Tous ces services sont indispensables, frères et sœurs. Et nous avons besoin, vous avez besoin d’être des serviteurs, des servantes, de mettre vos talents au service de tous. Alors, n’hésitez pas à vous poser la question, pendant cette Eucharistie et au-delà, quels sont les talents que le Seigneur m’a donnés pour que je puisse les mettre au service des autres.

Et une des missions de vos pasteurs, c’est de repérer les talents que vous avez. Alors, je répète, vous avez au départ, les pauvres de cœur sont des hommes et des femmes de prière, pauvres de cœur sont des hommes et des femmes qui se forment à l’écoute de la parole de Dieu, les pauvres de cœur vivent la communion fraternelle, la charité fraternelle, les pauvres de cœur sont des hommes et des femmes de service, à l’écoute de leurs talents, de leurs compétences, pour les mettre au service des autres.

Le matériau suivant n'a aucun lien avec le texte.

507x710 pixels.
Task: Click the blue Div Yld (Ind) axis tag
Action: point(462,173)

Et puis, les pauvres de cœur, sous la conduite de l’Esprit Saint, sont des évangélisateurs.

Alors ça, c’est très important, parce que, cap sur la mission, cette fameuse lettre de notre évêque, 8 septembre 2021, vous pouvez la relire, j’ai vu qu’il y a beaucoup d’exemplaires qui sont disponibles, qui n’attendent que d’être pris pour être lus, cap sur la mission.

La cinquième dimension des pauvres de cœur, c’est que ce sont des hommes et des femmes qui annoncent l’évangile, qui annoncent la bonne nouvelle de la joie pour tous.

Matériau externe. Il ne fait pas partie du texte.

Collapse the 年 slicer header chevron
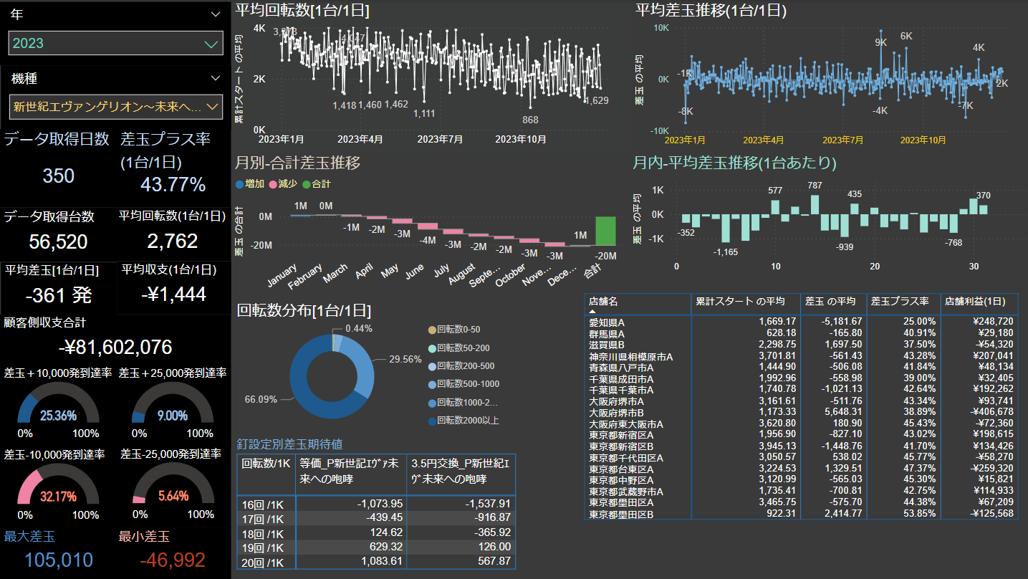216,14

Alors, Frères et Sœurs, je vous invite, dans cette dynamique, à être à l’écoute des besoins de vos contemporains. Soyez à l’écoute des besoins des habitants de vos quartiers, de vos différents, des sept clochers, des différents villages où vous êtes.

Quels sont les besoins des habitants de nos quartiers ? Partons de ces besoins pour, à partir de la réponse à leurs besoins, pouvoir proposer une annonce de l’évangile adaptée à leurs besoins.

Par exemple, il y a deux ans, le Père Gaël avait eu cette idée, qui pour l’instant est en sommeil, mais qui n’est pas enterrée, l’idée peut-être d’un patronage du quartier d’Azieu. Voilà une idée intéressante, si elle répond à un besoin, s’il y a besoin, si les parents ont besoin pour leurs enfants d’un patronage, pourquoi pas, ce serait un projet magnifique dans votre paroisse.

Donc, Frères et Sœurs, je vous le redis, pour être heureux, pour être des pauvres de cœur à qui le Royaume des Cieux appartient, je vous invite vraiment

à être des hommes et des femmes de prière,

à être des hommes et des femmes qui sont à l’écoute de la parole de Dieu,

à être des hommes et des femmes qui sont des Frères et Sœurs qui vivent la communion fraternelle,

à être des hommes et des femmes de service, qui mettent leur talent au service de la communauté, et à être des hommes et des femmes qui ont le souci de sortir pour annoncer l’évangile,

parce qu’il y a des milliers et des milliers de gens autour de vous qui attendent de connaître la joie de l’évangile. Amen.